— DESCRIPTION OF THE TASK —
Every record that follows is to be copied exactly, with the pictures omitted.

— Pixel coordinate grounding data —

+===+

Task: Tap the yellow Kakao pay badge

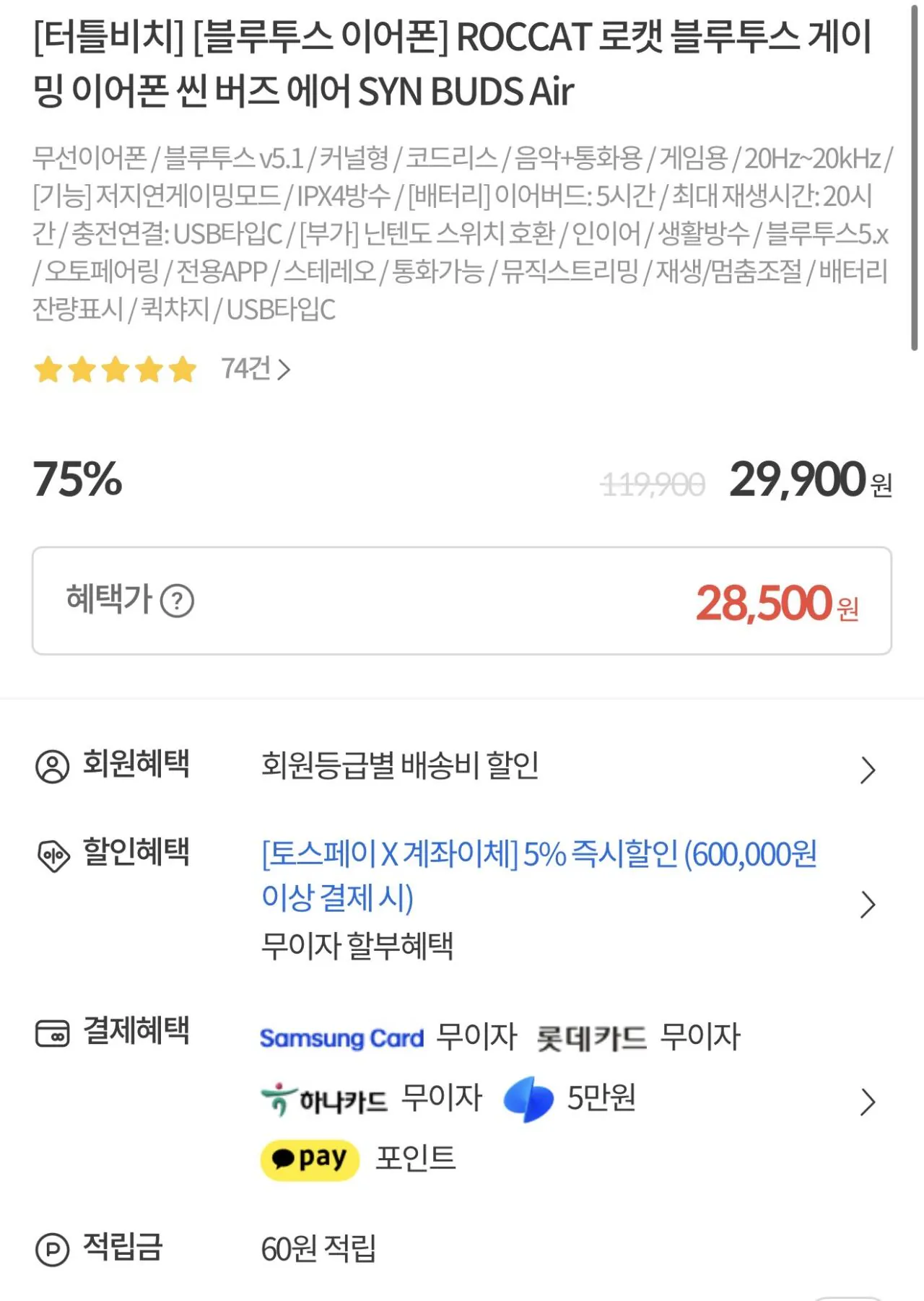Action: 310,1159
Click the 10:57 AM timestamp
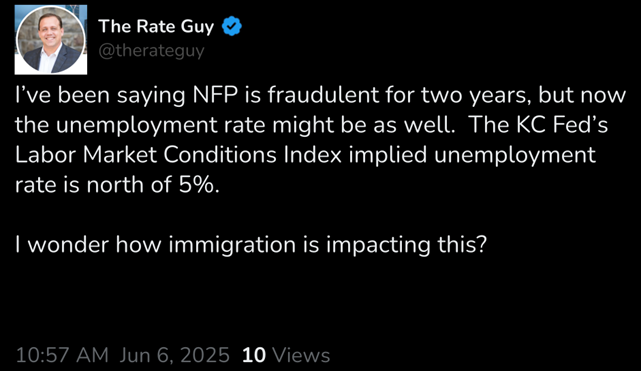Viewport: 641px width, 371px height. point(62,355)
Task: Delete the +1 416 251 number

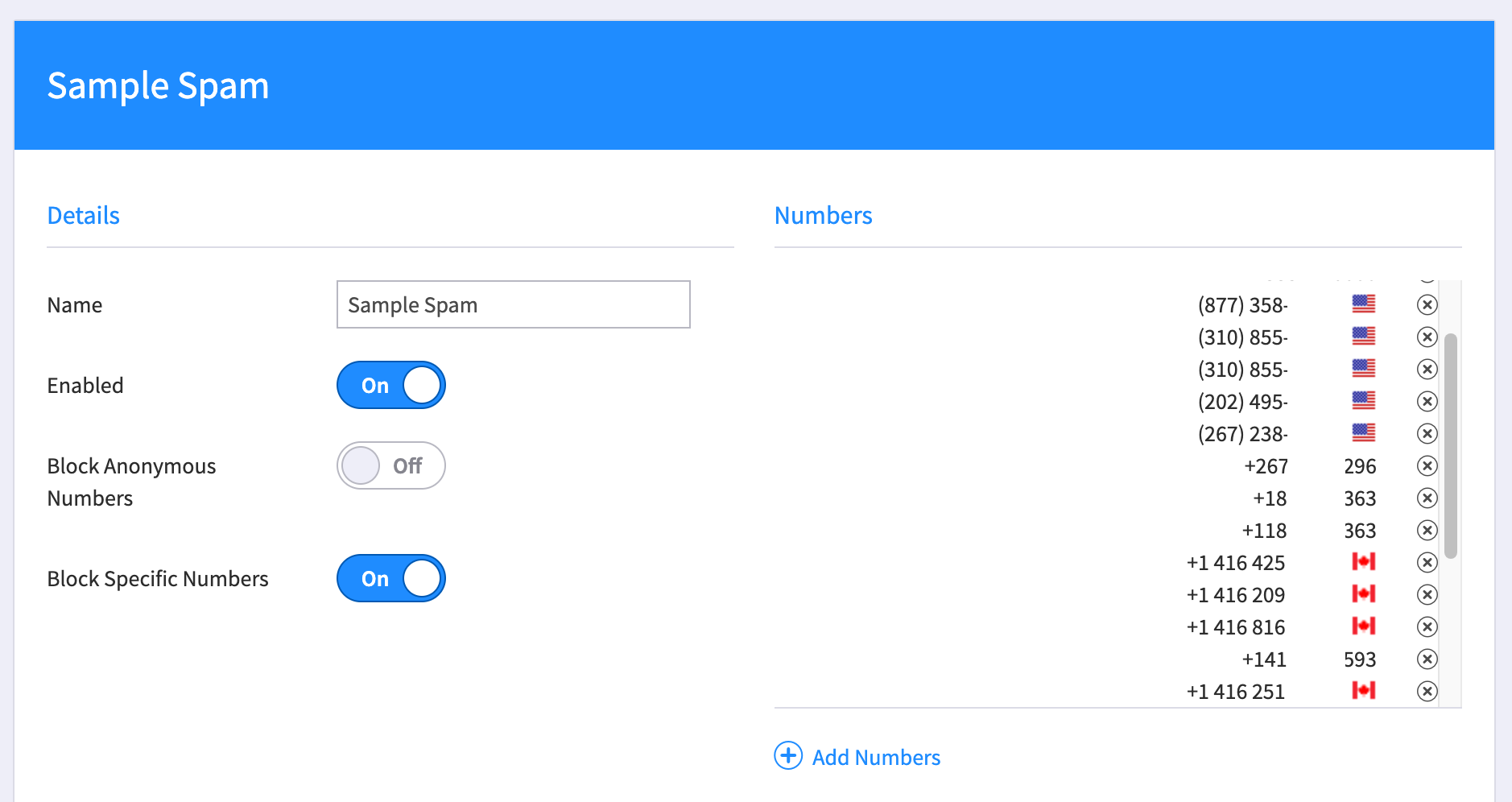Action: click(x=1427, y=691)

+===+

— EXERCISE ANSWER —
Task: Tap the yellow Kakao pay badge

Action: 310,1159
Click the 10:57 AM timestamp
Viewport: 641px width, 371px height. point(62,355)
Task: Delete the +1 416 251 number

Action: click(x=1427, y=691)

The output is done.